Ибрагим Аль-Куни
Бесы пустыни
«Посвящается Мусе — дервишу этого времени»
Том первый
Часть первая
Глава 1
«Идет ветер к югу, и переходит к северу, кружится, кружится на ходу своем, и возвращается ветер на круги свои».
Ветхий Завет. Книга Екклесиаста или Проповедника (Гл. I. стих 6)
1
Кто не дышал воздухом гор, вкуса жизни не отведал.
Здесь, на голых вершинах, становишься ближе к богам. Плоть сбросишь, и кажется: вот, сейчас руку протяну — за луну схвачусь, звезд насобираю…
С места этого интересно за людьми на дне наблюдать. Копошатся, спешат, как муравьи — будто бы и в самом деле чудо свершили. Спустишься на их землю и видишь: все — дервиши несчастные, в поисках погрязли, а наскребли-то один вздор. Как смешны и уродливы кажутся с вышних жилищ все их старания!
От гордой гряды Акакуса[1] откололись две сказочных горы и в Сахаре[2] застряли. Одна разлеглась к югу, по соседству с материнской грядой, и, вроде стала ниже ростом своей заблудившейся родственницы, даром что соседи к небесам вытянулись словно два гигантских творения. А северный пик, задремавший было по другую сторону равнинных просторов — Сахеля[3], так его унылые, неясные вершины на четыре башни раскололись и небеса гордо проламывают.

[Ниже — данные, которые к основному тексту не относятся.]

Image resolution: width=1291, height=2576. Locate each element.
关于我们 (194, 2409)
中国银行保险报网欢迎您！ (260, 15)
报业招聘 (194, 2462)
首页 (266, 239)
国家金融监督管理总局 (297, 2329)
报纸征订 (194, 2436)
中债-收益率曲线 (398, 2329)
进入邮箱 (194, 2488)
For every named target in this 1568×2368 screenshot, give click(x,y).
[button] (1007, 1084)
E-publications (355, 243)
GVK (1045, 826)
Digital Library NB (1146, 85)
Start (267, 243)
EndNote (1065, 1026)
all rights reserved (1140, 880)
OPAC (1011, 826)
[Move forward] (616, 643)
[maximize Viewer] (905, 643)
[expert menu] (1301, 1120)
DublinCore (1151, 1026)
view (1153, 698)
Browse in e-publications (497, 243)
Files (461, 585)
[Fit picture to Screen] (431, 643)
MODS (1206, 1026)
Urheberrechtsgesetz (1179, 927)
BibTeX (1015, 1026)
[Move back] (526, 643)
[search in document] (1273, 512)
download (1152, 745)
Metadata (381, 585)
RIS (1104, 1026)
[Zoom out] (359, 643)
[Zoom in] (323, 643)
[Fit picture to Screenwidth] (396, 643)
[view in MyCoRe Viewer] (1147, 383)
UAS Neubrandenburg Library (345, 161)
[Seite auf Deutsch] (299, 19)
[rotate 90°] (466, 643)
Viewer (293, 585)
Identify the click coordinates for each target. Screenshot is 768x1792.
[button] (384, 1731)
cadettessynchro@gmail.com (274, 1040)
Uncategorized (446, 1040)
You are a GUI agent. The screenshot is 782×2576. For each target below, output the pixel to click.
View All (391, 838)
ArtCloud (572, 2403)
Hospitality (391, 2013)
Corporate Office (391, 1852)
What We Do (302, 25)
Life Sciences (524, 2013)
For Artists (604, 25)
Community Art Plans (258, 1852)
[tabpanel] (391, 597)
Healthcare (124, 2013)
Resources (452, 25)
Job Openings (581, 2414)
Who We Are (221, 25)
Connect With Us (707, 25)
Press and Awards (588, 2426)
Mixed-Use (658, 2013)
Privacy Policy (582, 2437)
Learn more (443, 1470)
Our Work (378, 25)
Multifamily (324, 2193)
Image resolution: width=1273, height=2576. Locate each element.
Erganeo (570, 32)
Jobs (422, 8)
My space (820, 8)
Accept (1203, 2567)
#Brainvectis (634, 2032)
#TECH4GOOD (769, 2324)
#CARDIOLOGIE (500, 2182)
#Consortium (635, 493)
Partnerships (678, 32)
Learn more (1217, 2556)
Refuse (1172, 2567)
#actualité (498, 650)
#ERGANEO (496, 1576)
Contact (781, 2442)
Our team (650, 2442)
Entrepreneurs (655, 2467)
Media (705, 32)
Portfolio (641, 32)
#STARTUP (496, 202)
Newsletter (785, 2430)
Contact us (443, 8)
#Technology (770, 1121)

Сумерки окрасили пурпуром западную пустыню, рваные хлопья бесплодных облаков разлетелись по всему горизонту. На равнине, протянувшейся меж двух гор, прочертилась цепочка каравана: впереди шли пешие, тащили за собой внушительного вида паланкин, горделиво покачивавшийся на верблюде[4], окруженном рабами. Следом за важным паланкином двигались верблюды, груженные поклажей, однако, все величие данной процессии представлялось, с подвешенной в небе вершины, зрелищем довольно смехотворным.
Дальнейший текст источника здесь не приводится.